• TASK DESCRIPTION:
In the data below, copy word for word the stretch from the line containing "coordinates (130, 448)." through the line containing "The image size is (1920, 1080). What are", both included, and nothing else.

• ENTRIES SHOWN:
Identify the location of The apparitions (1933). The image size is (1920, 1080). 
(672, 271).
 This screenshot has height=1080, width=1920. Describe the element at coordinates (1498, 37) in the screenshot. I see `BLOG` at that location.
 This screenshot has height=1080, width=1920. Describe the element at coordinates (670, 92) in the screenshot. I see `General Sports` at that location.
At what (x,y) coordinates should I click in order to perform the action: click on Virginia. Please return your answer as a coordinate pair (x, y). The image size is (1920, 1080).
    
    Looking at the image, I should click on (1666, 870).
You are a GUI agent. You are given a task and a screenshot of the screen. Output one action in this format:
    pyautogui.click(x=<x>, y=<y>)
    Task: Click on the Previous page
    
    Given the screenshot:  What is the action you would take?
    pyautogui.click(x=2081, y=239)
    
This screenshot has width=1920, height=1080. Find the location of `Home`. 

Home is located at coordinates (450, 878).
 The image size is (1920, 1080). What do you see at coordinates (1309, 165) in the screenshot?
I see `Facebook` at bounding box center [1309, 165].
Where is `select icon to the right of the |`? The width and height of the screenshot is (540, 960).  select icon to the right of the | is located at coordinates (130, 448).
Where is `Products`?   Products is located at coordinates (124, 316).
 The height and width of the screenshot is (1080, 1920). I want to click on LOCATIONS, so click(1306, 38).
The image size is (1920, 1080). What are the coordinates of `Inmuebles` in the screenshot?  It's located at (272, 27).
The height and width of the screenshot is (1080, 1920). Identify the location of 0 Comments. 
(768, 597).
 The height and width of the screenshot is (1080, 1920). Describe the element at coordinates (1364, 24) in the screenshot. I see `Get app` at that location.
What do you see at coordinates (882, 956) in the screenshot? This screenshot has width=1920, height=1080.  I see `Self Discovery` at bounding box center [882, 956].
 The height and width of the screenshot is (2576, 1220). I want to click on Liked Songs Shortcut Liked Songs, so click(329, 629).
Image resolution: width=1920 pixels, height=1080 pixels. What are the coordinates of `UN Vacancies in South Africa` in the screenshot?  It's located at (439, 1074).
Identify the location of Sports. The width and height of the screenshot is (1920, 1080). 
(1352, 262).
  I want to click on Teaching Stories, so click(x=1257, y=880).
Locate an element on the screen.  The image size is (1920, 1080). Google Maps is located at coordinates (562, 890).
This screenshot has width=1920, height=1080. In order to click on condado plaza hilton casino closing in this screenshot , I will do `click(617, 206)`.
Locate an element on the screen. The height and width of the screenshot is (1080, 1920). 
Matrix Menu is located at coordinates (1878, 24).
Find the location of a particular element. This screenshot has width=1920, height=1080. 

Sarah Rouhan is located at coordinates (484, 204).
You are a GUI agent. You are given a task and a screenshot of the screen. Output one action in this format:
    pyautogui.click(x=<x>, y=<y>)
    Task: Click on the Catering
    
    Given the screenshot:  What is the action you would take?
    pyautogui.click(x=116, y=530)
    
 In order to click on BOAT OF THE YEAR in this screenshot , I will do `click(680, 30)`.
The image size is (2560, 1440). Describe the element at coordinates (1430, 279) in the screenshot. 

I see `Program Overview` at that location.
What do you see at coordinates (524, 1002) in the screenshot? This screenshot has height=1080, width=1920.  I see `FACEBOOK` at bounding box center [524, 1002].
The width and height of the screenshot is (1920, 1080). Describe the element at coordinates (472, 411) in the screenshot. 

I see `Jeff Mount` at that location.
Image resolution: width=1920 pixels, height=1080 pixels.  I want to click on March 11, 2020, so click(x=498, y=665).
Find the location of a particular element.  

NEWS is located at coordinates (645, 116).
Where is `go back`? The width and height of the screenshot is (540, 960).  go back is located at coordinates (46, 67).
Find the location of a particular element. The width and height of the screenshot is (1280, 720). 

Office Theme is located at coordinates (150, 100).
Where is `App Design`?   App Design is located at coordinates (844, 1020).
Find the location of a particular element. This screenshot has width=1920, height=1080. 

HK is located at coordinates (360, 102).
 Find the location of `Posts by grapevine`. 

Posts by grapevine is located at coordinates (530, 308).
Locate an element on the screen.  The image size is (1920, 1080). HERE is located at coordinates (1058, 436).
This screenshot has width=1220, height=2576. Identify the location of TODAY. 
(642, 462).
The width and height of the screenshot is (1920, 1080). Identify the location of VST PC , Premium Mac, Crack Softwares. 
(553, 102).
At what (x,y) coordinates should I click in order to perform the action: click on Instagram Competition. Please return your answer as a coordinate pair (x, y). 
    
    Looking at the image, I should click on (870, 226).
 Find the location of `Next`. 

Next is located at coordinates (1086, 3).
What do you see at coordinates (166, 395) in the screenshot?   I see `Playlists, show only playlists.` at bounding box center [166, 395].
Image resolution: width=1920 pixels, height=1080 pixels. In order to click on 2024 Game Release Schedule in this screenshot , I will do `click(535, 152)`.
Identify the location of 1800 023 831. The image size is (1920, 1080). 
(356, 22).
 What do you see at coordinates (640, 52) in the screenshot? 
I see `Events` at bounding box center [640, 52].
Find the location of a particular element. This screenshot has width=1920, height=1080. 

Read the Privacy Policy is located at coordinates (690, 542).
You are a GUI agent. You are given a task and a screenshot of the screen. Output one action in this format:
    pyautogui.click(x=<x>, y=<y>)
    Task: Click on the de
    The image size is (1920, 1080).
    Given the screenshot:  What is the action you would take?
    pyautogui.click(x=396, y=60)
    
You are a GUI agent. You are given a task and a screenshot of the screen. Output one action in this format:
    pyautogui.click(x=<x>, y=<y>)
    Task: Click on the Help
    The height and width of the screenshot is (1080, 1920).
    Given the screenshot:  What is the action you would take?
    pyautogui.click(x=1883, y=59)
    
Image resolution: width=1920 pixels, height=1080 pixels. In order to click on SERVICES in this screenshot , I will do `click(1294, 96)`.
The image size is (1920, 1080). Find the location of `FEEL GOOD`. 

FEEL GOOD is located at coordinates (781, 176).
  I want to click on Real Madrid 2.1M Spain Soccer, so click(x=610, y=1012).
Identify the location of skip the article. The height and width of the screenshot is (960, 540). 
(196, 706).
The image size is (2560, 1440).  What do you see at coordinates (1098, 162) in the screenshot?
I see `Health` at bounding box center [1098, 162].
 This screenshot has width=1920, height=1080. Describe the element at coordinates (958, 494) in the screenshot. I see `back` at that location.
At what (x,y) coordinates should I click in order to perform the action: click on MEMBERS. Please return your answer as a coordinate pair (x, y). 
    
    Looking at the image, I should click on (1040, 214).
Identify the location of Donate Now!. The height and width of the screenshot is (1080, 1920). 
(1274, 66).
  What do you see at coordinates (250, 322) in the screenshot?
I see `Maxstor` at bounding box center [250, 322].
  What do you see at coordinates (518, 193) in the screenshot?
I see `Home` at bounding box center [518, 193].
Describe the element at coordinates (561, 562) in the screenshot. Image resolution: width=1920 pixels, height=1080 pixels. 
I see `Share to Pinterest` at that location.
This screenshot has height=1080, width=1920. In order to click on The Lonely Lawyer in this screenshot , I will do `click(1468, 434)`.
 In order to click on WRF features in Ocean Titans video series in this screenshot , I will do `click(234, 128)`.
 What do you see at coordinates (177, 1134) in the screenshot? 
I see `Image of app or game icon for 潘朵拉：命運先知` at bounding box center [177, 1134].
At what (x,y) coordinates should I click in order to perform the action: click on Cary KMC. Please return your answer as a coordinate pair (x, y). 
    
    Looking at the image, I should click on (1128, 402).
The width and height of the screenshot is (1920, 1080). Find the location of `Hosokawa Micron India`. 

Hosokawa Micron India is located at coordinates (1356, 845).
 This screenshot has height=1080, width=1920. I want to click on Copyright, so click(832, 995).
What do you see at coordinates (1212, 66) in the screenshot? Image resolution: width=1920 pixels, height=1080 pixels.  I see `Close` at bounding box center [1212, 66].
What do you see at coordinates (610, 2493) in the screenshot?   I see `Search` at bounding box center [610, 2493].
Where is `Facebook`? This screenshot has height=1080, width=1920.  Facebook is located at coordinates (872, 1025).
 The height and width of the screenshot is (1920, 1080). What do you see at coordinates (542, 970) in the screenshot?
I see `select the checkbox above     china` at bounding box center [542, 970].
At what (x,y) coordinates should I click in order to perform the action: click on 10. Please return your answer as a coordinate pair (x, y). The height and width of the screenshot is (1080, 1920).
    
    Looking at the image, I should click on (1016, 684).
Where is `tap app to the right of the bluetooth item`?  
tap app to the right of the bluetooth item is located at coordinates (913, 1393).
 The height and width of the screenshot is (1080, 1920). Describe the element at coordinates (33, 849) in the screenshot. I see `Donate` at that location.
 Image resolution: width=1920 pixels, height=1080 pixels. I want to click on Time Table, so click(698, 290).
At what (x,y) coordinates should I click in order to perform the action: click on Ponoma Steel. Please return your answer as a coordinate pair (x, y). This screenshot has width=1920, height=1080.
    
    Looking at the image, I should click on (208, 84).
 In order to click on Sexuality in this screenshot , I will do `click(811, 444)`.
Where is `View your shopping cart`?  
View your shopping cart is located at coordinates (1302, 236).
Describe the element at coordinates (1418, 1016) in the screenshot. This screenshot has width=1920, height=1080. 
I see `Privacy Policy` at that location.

• RESULT FOR THIS TASK:
Where is `select icon to the right of the |`? The width and height of the screenshot is (540, 960).  select icon to the right of the | is located at coordinates (130, 448).
Where is `Products`?   Products is located at coordinates (124, 316).
 The height and width of the screenshot is (1080, 1920). I want to click on LOCATIONS, so click(1306, 38).
The image size is (1920, 1080). What are the coordinates of `Inmuebles` in the screenshot?  It's located at (272, 27).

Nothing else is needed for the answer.